━━ Exercise materials ━━
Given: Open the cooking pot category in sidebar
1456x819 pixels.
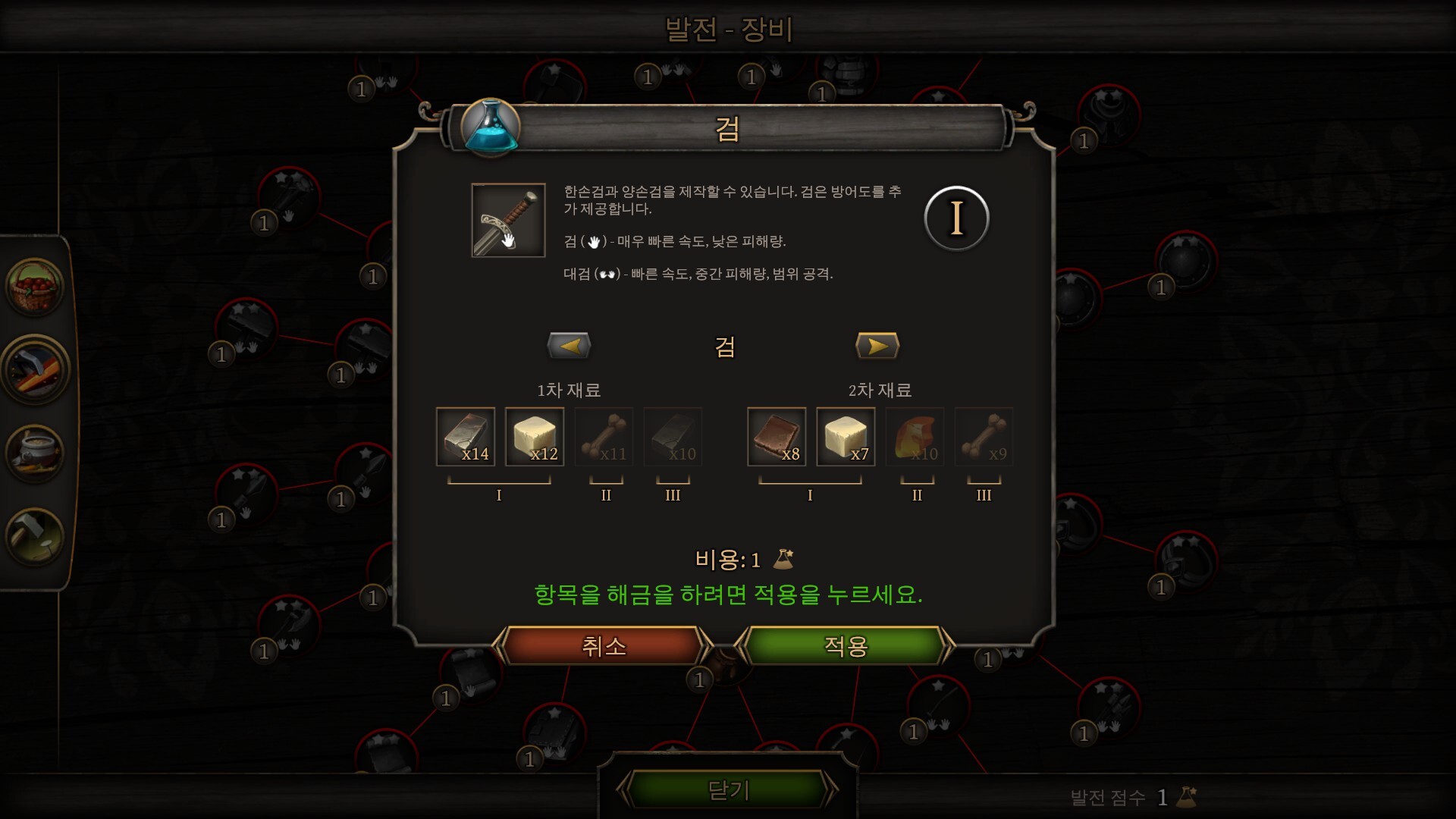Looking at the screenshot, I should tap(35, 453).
━━━
━━ Exercise materials ━━
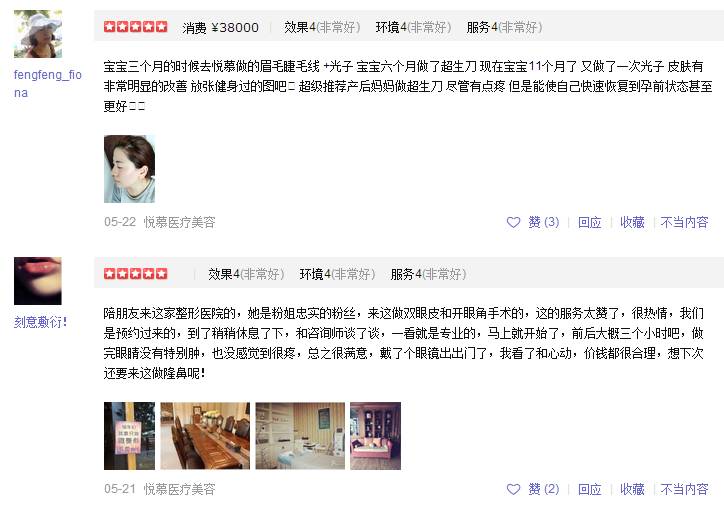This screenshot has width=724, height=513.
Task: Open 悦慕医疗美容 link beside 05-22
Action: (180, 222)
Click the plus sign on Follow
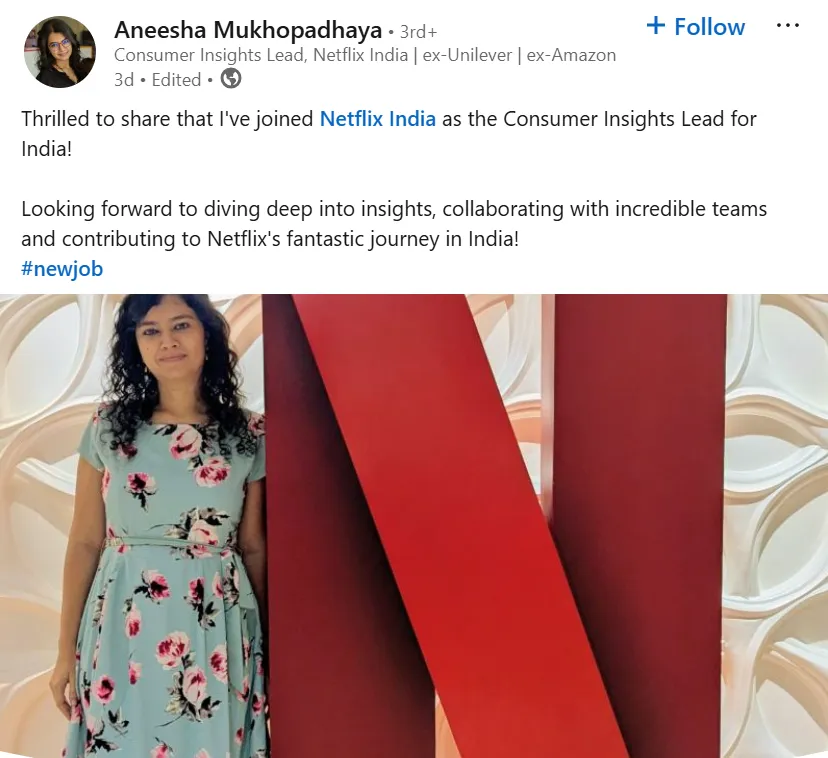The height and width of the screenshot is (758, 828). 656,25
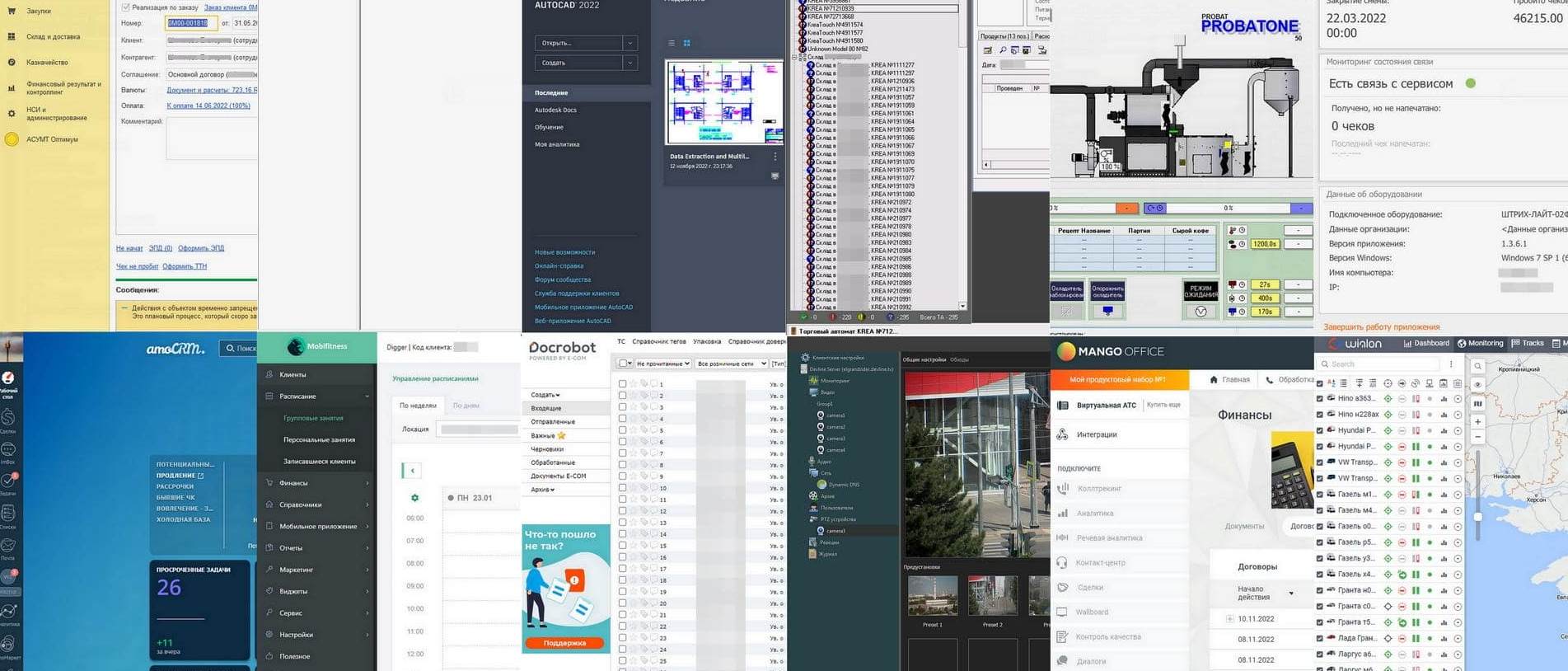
━━━
━━ Exercise materials ━━
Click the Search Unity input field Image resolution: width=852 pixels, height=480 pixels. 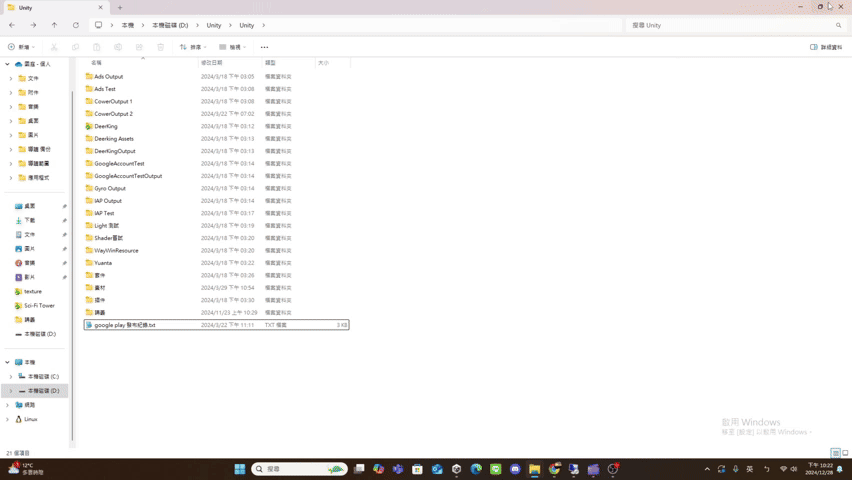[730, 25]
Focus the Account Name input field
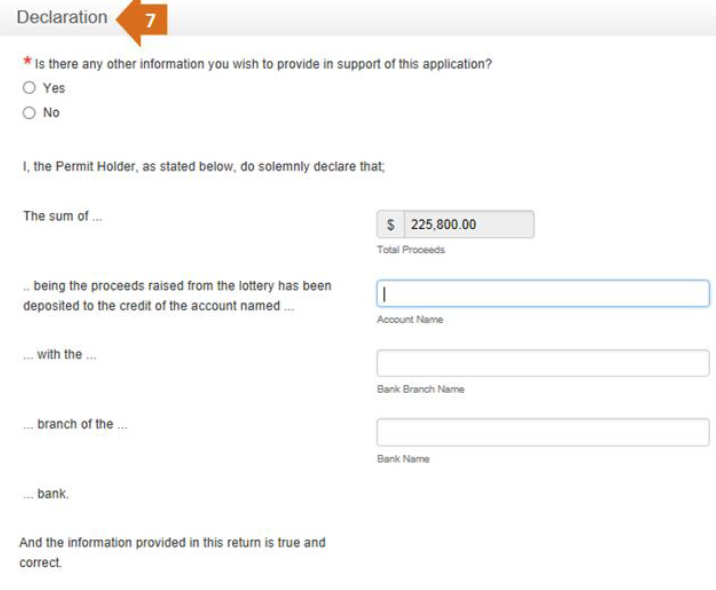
━━━
-- Goal of the exercise --
Output the stretch of entries from the line containing "Given: Open the" through the line containing "Looking at the", both included, reproduced exactly, without the pictures.

-- The response --
Given: Open the cooking pot category in sidebar
1456x819 pixels.
Looking at the screenshot, I should tap(35, 453).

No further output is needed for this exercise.